The visit was aimed, it added, at deepening the Chinese-Russian friendship “for generations.”

Xi Jinping arrived in Moscow fresh from a diplomatic triumph in the Middle East, where the United States has been the dominant power broker for decades. But in a surprise move on March 10, Saudi Arabia and Iran agreed to restore diplomatic relations after four days of secret talks in Beijing.

It was stark evidence of China’s rising power and influence on the global diplomatic stage. Saudi Arabia and Iran, both oil-rich nations, have long been rivals for Middle Eastern dominance and China’s role in their rapprochement drew applause from the United Nations.

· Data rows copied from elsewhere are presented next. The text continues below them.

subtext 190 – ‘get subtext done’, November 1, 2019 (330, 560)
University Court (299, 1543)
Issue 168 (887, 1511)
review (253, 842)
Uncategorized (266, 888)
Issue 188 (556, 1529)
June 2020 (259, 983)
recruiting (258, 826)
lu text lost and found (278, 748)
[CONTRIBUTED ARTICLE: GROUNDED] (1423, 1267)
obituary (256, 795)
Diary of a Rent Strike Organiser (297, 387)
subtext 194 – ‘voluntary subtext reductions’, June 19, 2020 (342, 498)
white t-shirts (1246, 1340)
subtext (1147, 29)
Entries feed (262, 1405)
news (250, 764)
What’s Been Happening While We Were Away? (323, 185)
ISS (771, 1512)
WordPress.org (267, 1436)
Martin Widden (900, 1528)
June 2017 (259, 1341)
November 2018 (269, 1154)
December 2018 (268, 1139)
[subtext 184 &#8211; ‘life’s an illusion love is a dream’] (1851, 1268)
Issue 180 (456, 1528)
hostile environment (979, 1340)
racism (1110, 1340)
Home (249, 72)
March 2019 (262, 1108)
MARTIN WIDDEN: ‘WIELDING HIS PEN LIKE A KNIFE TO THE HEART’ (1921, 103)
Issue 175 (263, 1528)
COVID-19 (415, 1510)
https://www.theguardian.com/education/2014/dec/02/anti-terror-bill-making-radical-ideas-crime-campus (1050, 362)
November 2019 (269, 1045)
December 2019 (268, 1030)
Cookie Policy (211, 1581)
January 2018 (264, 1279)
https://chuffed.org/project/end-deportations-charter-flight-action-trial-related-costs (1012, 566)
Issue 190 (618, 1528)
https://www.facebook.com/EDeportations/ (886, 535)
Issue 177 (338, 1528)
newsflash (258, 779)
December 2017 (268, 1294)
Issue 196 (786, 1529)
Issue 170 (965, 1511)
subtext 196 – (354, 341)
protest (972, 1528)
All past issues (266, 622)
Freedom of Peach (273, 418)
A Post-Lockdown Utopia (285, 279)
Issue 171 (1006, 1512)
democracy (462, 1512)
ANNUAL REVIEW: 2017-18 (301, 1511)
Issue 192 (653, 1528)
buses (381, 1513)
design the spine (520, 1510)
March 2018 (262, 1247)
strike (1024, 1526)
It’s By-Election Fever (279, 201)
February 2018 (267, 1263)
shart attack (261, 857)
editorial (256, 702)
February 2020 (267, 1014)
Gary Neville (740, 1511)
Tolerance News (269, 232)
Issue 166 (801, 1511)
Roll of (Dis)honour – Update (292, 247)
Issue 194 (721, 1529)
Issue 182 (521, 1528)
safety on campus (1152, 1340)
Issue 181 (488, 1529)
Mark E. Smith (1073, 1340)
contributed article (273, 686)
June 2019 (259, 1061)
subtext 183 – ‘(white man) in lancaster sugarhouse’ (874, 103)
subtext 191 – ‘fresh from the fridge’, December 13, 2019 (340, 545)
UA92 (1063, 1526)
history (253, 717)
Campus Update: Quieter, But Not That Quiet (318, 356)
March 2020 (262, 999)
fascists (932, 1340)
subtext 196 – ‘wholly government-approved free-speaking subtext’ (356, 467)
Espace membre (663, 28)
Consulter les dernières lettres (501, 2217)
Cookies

Last month, the Chinese government published a 12-point position paper on how to end the war in Ukraine which will be a topic of discussion during the Chinese leader’s visit. The plan is part of an effort by China to portray itself as neutral in the conflict — despite its repeated refusal to condemn the invasion in UN General Assembly votes.

The proposal pointedly omitted a call for the withdrawal of Russian troops from Ukrainian territory they occupy, a move Ukrainian President Volodymyr Zelensky sees as a precondition for any negotiations on halting the bloodshed. He has, however, said he is open to talks that might follow Xi’s Moscow visit.

The Chinese plan calls for an immediate ceasefire, an idea that has run into vocal opposition from the United States, which has been leading a Western coalition of 50 countries to arm and finance Ukraine’s fight against the Russians.

“A ceasefire now would amount to the ratification of Russian conquest,” John Kirby, spokesman of the White House National Security Council, said on the eve of Xi Jun Ping’s Moscow visit.

“Russia would be free to use a ceasefire to only further entrench their positions in Ukraine, to rebuild, refit and refresh their forces so they can restart attacks on Ukraine at the time of their choosing.”

All wars end eventually, but the prospect of the guns soon falling silent in this conflict appear very remote. Both sides are preparing for spring offensives.